2. Cloning of warehouses
Enter the following command in the terminal:
git clone https://github.com/Agent-RL/ReSearch.git
cd ReSearch
3. Installation of the verl environment
ReSearch is based on verl for reinforcement learning training, the installation steps are as follows:
cd verl
pip3 install -e .
cd ..
- dependency version: torch==2.4.0+cu124, vllm==0.6.3, ray==2.10.0. If there is a conflict, install it manually:
pip install torch==2.4.0+cu124 vllm==0.6.3 ray==2.10.0
4. Installation of the FlashRAG environment
FlashRAG is used to evaluate and RAG Service, installation method:
git clone https://github.com/RUC-AIBox/FlashRAG.git
cd FlashRAG
pip3 install -e .
cd ../ReSearch
5. Downloading pre-trained models
Qwen2.5-7B is used by default, downloaded from Hugging Face:
git lfs install
git clone https://huggingface.co/Qwen/Qwen2.5-7B
Record the model path and configure it for use later.
Usage
Starting the RAG Service
- Download Pre-Indexed Data: Get the Wikipedia index, corpus, and retrieval model from a FlashRAG document.
- Configuration Services:: Editorial
rag_serving/serving_config.yaml
The GPU IDs are filled in with the retrieval model, index, corpus path, and available GPU IDs. - Operational services::
conda activate flashrag python rag_serving/serving.py --config rag_serving/serving_config.yaml --num_retriever 1 --port 8000
Search support is provided once the service is running.
training model
- Prepare data: Download the HotpotQA dataset and run the preprocessing script:
python training/data_preprocess_hpqa.py
The generated training and development data are saved in parquet format.
- Configuration parameters: Modification
training/run.sh
The following are some of the features that you can use to set up the model path, search URL, data path, etc. - priming training::
conda activate verl bash training/run.sh --actor_model_path /path/to/Qwen2.5-7B --search_url http://localhost:8000 --train_data_path data/train.parquet --dev_data_path data/dev.parquet --save_path runs/
- Single node 8 GPU training, multiple nodes require ray tuning.
assessment model
- Starting the modeling service: After training, the model is deployed using SGLang:
python3 -m sglang.launch_server --served-model-name research --model-path runs/trained_model --tp 2 --context-length 8192 --port 80
- Operational assessment::
python evaluation/run_eval.py --config_path evaluation/eval_config.yaml --method_name research --split dev --dataset_name hotpotqa
- The results are saved to the
evaluation/results/
, support for switching datasets (e.g.
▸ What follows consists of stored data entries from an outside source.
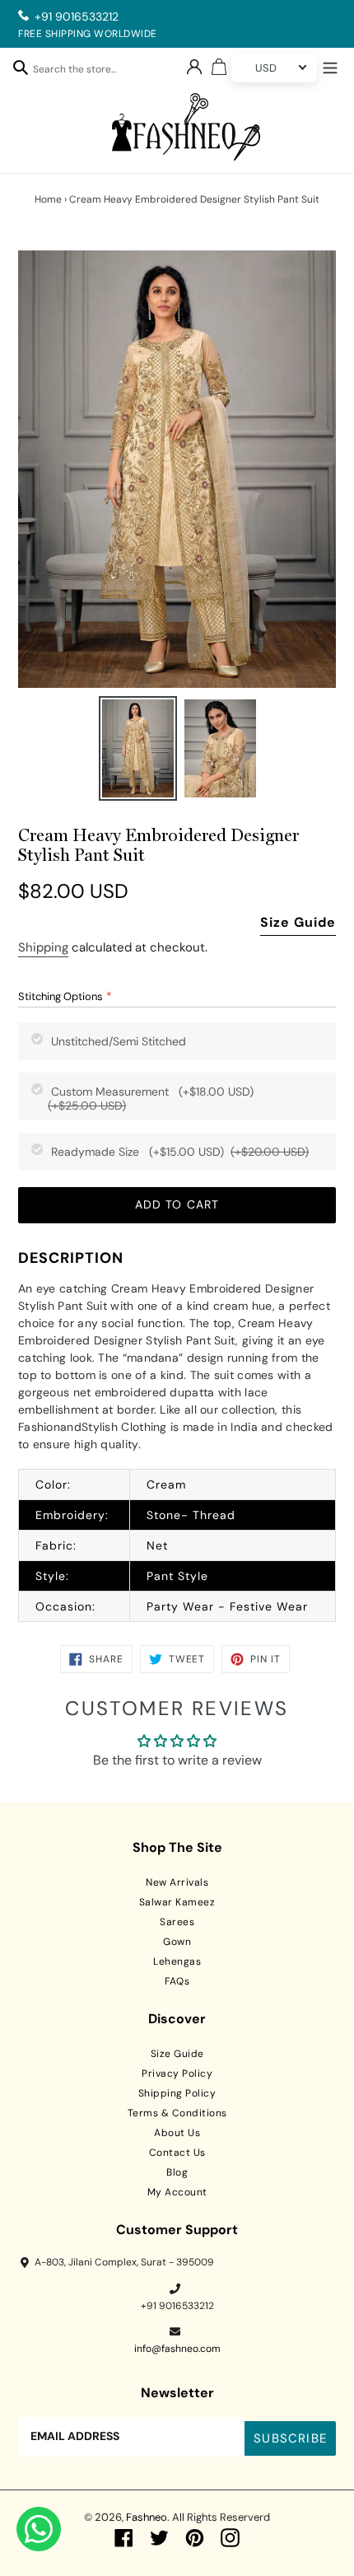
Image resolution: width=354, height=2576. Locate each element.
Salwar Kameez (177, 1902)
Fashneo (146, 2517)
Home (48, 199)
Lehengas (177, 1961)
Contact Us (177, 2152)
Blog (177, 2172)
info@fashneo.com (177, 2348)
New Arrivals (177, 1882)
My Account (177, 2192)
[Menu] (330, 66)
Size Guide (298, 922)
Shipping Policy (177, 2093)
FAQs (177, 1981)
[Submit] (20, 66)
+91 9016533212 (77, 16)
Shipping (43, 947)
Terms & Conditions (177, 2113)
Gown (177, 1941)
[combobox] (83, 71)
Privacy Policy (177, 2073)
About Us (177, 2132)
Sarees (177, 1921)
Bamboogle).
- The results are saved to the
Featured Function Operation
- Search Tool Call::
- After training, the model can automatically determine whether to invoke the search tool. For example, enter "How many moons does Jupiter have?":
python inference.py --model_path runs/trained_model --question "How many moons does Jupiter have?"
Example output:
Jupiter has 95 known moons as of 2025.
The - Process: The model generates a search query based on the question and calls the RAG service to get the information and then reason about the answer.
- After training, the model can automatically determine whether to invoke the search tool. For example, enter "How many moons does Jupiter have?":
- Cross-dataset generalization::
- Testing model performance on StrategyQA:
python evaluation/run_eval.py --config_path evaluation/eval_config.yaml --method_name research --split dev --dataset_name strategyqa
The output contains the reasoning process and the answer, verifying the generalization ability.
- Testing model performance on StrategyQA:
caveat
- hardware requirement: 24GB of video memory or more for training, 16GB for evaluation.
- Log Monitoring: Use TensorBoard to view training progress:
tensorboard --logdir runs/
- troubleshooting: If you get an error, check the dependency version or check GitHub Issues.
By doing so, users can fully reproduce ReSearch experiments and explore the combination of reinforcement learning and large models.